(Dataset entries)

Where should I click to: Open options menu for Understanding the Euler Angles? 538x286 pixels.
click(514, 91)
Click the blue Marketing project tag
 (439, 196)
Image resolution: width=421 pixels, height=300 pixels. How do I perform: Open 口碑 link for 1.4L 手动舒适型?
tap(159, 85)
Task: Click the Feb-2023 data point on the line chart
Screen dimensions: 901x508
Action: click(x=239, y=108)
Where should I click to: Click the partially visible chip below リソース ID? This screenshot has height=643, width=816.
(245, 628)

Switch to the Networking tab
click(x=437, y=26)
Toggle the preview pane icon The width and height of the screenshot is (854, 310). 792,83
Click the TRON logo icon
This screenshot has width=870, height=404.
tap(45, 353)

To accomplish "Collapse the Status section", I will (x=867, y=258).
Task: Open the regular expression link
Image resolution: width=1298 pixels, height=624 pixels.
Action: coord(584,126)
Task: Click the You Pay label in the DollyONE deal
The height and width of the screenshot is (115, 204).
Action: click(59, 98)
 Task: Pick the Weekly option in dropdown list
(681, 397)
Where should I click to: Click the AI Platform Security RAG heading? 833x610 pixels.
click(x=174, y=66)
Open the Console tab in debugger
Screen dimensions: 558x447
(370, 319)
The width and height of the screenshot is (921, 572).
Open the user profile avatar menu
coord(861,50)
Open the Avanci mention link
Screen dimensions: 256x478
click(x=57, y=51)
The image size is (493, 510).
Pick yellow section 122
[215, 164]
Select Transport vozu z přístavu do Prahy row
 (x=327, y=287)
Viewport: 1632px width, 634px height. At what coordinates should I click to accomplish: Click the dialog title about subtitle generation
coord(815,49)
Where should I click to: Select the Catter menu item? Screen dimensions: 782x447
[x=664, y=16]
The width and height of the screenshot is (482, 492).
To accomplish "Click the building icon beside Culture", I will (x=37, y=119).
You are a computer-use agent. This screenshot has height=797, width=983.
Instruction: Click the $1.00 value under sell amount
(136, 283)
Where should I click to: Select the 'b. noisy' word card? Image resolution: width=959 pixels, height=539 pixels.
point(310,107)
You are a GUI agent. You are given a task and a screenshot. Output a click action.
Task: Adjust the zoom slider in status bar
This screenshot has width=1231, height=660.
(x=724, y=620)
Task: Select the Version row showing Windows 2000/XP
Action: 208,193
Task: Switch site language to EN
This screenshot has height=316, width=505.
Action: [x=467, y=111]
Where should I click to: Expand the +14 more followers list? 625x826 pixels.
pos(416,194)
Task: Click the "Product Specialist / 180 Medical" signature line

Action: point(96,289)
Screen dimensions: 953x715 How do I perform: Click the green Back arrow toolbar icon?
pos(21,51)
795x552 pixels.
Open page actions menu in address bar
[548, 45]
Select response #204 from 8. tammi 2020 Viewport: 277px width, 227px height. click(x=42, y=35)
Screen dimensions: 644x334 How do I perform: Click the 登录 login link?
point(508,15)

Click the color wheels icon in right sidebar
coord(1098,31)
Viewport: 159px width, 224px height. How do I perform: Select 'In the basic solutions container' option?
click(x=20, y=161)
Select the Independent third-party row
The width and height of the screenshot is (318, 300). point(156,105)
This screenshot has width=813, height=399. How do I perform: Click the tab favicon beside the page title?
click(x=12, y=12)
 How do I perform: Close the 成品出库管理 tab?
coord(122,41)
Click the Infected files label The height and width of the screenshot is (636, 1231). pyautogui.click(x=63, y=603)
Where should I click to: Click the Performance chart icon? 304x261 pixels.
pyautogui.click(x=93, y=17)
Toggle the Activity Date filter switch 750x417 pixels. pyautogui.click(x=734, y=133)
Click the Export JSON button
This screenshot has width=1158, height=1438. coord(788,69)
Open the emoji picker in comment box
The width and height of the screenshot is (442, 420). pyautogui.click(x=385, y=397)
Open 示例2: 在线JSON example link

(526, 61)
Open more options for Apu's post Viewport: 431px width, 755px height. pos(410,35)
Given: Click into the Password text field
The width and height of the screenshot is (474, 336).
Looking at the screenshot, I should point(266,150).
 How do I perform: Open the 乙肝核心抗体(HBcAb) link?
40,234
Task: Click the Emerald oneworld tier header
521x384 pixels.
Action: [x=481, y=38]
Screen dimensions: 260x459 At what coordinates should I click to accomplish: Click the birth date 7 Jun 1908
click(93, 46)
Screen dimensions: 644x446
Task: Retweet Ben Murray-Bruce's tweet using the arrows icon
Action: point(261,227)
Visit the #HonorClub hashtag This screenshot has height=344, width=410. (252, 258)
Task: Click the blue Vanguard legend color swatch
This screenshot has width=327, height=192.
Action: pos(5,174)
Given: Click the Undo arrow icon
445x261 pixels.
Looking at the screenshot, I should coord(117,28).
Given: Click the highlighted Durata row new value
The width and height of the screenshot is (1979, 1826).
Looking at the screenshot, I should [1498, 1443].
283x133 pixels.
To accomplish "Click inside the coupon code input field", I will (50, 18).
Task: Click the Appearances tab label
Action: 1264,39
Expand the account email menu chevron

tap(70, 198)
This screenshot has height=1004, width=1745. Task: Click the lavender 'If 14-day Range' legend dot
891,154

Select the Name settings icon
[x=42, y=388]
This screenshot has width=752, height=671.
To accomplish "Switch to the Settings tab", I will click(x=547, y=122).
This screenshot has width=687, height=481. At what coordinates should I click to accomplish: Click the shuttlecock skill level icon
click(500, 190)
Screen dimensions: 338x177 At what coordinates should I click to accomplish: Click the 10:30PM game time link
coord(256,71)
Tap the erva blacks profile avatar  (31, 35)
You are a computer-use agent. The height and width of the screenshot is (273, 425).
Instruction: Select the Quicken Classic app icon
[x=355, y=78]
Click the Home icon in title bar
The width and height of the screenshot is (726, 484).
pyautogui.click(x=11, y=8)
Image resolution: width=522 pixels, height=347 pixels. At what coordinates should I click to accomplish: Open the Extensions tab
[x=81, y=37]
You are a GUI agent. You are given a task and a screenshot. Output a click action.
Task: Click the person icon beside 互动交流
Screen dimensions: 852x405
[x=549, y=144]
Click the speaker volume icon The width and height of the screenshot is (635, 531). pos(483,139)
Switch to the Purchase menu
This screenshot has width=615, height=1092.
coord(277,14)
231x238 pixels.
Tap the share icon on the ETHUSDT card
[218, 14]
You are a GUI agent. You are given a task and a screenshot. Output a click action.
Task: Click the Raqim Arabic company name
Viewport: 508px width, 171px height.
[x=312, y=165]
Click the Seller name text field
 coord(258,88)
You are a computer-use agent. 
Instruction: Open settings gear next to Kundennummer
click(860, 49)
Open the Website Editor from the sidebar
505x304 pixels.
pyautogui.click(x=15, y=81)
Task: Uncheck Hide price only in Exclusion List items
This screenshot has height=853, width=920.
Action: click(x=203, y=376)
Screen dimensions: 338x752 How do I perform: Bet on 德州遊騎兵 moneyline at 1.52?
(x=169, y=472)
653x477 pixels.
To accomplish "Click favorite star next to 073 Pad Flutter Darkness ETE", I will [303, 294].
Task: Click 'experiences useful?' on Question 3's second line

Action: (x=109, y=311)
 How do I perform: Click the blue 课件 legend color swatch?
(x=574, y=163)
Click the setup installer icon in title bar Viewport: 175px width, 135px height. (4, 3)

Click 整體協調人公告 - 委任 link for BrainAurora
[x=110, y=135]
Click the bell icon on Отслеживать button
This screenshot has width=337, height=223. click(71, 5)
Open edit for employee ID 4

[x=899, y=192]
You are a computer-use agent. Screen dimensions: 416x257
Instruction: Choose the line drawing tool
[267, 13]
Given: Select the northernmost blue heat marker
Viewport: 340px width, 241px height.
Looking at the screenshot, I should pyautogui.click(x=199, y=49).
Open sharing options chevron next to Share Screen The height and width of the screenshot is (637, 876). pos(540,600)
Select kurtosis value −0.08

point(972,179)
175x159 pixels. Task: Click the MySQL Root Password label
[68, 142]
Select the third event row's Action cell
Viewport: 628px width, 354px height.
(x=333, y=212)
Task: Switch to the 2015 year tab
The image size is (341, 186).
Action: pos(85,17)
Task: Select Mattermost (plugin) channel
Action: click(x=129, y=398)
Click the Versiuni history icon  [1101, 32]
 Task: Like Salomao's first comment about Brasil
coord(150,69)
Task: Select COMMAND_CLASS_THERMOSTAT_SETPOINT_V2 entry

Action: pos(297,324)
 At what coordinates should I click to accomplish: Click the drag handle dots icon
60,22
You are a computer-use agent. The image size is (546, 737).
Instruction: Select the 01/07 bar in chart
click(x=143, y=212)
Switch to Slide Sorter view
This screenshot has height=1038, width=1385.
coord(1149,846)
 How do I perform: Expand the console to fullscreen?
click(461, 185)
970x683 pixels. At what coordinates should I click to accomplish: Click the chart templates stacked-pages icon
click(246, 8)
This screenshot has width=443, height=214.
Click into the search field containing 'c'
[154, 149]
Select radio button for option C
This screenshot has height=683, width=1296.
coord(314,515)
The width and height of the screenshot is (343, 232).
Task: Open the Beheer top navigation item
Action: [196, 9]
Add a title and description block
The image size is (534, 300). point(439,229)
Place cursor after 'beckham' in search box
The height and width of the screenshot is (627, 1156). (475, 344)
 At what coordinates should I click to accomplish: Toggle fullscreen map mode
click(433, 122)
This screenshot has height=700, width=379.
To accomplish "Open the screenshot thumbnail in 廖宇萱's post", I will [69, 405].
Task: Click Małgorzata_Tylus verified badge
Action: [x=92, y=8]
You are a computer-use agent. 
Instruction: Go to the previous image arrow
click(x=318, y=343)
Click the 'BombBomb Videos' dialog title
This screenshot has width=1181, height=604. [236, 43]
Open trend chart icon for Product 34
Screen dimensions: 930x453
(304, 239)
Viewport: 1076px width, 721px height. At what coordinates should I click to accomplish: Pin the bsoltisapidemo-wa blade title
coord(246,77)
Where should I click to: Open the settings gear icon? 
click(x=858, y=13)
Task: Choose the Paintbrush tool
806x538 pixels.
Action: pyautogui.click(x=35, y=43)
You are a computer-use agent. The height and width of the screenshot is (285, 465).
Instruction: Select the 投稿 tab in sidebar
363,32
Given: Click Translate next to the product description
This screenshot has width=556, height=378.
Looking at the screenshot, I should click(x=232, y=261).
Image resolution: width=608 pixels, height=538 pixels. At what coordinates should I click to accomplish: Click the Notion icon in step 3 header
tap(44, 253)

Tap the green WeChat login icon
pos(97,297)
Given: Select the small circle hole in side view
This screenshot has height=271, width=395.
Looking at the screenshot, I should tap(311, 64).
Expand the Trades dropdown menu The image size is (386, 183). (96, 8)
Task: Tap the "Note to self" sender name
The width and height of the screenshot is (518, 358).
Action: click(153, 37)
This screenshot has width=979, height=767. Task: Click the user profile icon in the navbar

Problem requirements: Among the records above, extract exactly the lines from the line with "Where should I click to: Select the 'b." to the line with "Task: Adjust the zoom slider in status bar", both lines included, and leave out the rest.

Written reply:
Where should I click to: Select the 'b. noisy' word card? Image resolution: width=959 pixels, height=539 pixels.
point(310,107)
You are a GUI agent. You are given a task and a screenshot. Output a click action.
Task: Adjust the zoom slider in status bar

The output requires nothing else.